Si aujourd'hui, il existe en Grande-Bretagne une scène rap florissante, et si elle ne cantonne pas au sous-genre du grime, c'est en partie parce que Nathaniel Thompson a dégagé la voie. En effet, il est difficile d'imaginer l'Angleterre d'aujourd'hui, celle de Dave, de Fredo et d'AJ Tracey, sans penser à la voix grave et au débit lent de Giggs, sans revenir sur son parcours, sans l'avoir vu, albums après mixtapes depuis la fin des années 2000, imposer un rap de gangster dans le style des Nord-Américains (et adoubé par eux : il a collaboré avec Styles P comme avec ce charognard de Drake), et néanmoins immanquablement britannique. Et en 2019, alors qu'avec l'engouement autour des artistes susmentionnés, avec aussi la hype de la UK drill, on n'a jamais parlé autant du rap d'Outre-Manche, il était logique que Big Bad…, cinquième album du rappeur de Peckham, ait droit à quelques égards.

GIGGS - Big Bad...

La liste des invités consacre son statut. On y trouve en effet une belle brochette d'Américains (Jadakiss, Lil Yachty, Swizz Beatz, French Montana, Theophilus London), ainsi que des acteurs clés du grime et apparenté (Ghetts, Wretch 32).
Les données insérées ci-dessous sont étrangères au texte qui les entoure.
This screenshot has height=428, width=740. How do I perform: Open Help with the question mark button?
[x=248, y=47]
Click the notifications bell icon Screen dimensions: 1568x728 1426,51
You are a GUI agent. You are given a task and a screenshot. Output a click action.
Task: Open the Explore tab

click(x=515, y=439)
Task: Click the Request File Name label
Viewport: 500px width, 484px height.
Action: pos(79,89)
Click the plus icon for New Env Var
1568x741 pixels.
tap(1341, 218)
Avec un tel aréopage, Giggs consacre son style, celui de grand méchant du rap anglais. Sa formule, ses percussions, ses onomatopées, ses courtes mélodies entêtantes, ses références au commerce de drogue, ses rimes simples (et même quelques voix sous Auto-Tune) sont celles de la trap music, mais avec une scansion lente, une voix grave, un débit précis, un accent anglais et des relents jamaïcains qui le distinguent, et qui ne le rendent que plus noir et inquiétant.
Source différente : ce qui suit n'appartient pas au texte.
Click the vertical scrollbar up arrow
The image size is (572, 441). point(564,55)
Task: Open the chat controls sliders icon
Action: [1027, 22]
C'est dans ce style que s'enchainent de premiers morceaux, "Great Collectives", "Set It Off", ainsi que le grand single "187", qui offrent à l'album une saisissante entrée en matière. Après, Big Bad… n'est pas loin de s'éterniser avec ses 70 minutes, mais heureusement le rappeur sait varier les plats.

Giggs, en effet, pour le meilleur comme pour le pire, fait parfois faux bond à son austère noirceur, avec un humoristique et très club "Baby", les sons de vieux jeu vidéo de "Mic Check" (le duo avec Jadakiss), un "Show Me Respect" plein de soul comme au bon vieux temps du rap new-yorkais, le R&B de Labrinth sur "Don't Go Hungry", le triomphant "Gwop Expenses" (en compagnie de Wretch 32) et les gros sabots de Swizz Beatz sur le spécialement médiocre "Terminator". Il chante même (on s'en passerait...) sur le refrain de "Spun It", "Talk About It" et les steel drums de "Who".

Mais il ne faut pas se méprendre, c'est bien Giggs le menaçant qui tire son épingle du jeu, celui de "You Ain't", celui de "Run Me Down" avec Ghetts, celui qui, sur l'excellent "Nostalgia", parle avec Lil Yachty de son passé dans la cocaïne. Ce sont eux, les sommets de ce Big Bad, un album qui n'est sûrement pas le plus essentiel du rap anglais en 2019, mais qui est celui de son acteur le plus central et le plus important, comme l'illustre sa taille de géant sur la pochette.